> _Dataset items_:
-*-*-

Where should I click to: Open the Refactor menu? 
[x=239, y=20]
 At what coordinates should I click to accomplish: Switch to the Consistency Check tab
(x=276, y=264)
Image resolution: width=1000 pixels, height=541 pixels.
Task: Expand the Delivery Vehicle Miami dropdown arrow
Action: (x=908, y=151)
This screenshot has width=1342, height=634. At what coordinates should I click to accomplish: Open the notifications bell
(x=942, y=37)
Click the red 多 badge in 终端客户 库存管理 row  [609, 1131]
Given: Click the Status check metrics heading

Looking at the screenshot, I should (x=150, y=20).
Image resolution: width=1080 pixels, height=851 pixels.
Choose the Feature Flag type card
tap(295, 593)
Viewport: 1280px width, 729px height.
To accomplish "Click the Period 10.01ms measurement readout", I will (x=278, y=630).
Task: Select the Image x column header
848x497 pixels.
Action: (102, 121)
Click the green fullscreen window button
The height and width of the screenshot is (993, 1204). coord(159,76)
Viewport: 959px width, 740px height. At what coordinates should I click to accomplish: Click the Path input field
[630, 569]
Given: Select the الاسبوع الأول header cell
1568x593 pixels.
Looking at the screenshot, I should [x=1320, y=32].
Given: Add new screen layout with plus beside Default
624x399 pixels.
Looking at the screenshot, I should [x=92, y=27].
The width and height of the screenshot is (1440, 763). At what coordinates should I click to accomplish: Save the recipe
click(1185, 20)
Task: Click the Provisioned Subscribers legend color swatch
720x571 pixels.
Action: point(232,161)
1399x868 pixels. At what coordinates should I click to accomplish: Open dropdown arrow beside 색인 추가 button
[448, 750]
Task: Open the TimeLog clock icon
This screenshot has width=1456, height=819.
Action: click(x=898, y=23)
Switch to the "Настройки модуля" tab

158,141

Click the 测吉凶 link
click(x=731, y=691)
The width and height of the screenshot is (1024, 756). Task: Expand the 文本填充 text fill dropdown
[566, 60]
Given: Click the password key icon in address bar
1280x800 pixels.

-*-*-

> _Instruction_: Copy every one of the lines above word for word, with nothing changed.

> _Answer to this exercise_:
Where should I click to: Open the Refactor menu? 
[x=239, y=20]
 At what coordinates should I click to accomplish: Switch to the Consistency Check tab
(x=276, y=264)
Image resolution: width=1000 pixels, height=541 pixels.
Task: Expand the Delivery Vehicle Miami dropdown arrow
Action: (x=908, y=151)
This screenshot has width=1342, height=634. At what coordinates should I click to accomplish: Open the notifications bell
(x=942, y=37)
Click the red 多 badge in 终端客户 库存管理 row  [609, 1131]
Given: Click the Status check metrics heading

Looking at the screenshot, I should (x=150, y=20).
Image resolution: width=1080 pixels, height=851 pixels.
Choose the Feature Flag type card
tap(295, 593)
Viewport: 1280px width, 729px height.
To accomplish "Click the Period 10.01ms measurement readout", I will (x=278, y=630).
Task: Select the Image x column header
848x497 pixels.
Action: (102, 121)
Click the green fullscreen window button
The height and width of the screenshot is (993, 1204). coord(159,76)
Viewport: 959px width, 740px height. At what coordinates should I click to accomplish: Click the Path input field
[630, 569]
Given: Select the الاسبوع الأول header cell
1568x593 pixels.
Looking at the screenshot, I should [x=1320, y=32].
Given: Add new screen layout with plus beside Default
624x399 pixels.
Looking at the screenshot, I should [x=92, y=27].
The width and height of the screenshot is (1440, 763). At what coordinates should I click to accomplish: Save the recipe
click(1185, 20)
Task: Click the Provisioned Subscribers legend color swatch
720x571 pixels.
Action: point(232,161)
1399x868 pixels. At what coordinates should I click to accomplish: Open dropdown arrow beside 색인 추가 button
[448, 750]
Task: Open the TimeLog clock icon
This screenshot has width=1456, height=819.
Action: click(x=898, y=23)
Switch to the "Настройки модуля" tab

158,141

Click the 测吉凶 link
click(x=731, y=691)
The width and height of the screenshot is (1024, 756). Task: Expand the 文本填充 text fill dropdown
[566, 60]
Given: Click the password key icon in address bar
1280x800 pixels.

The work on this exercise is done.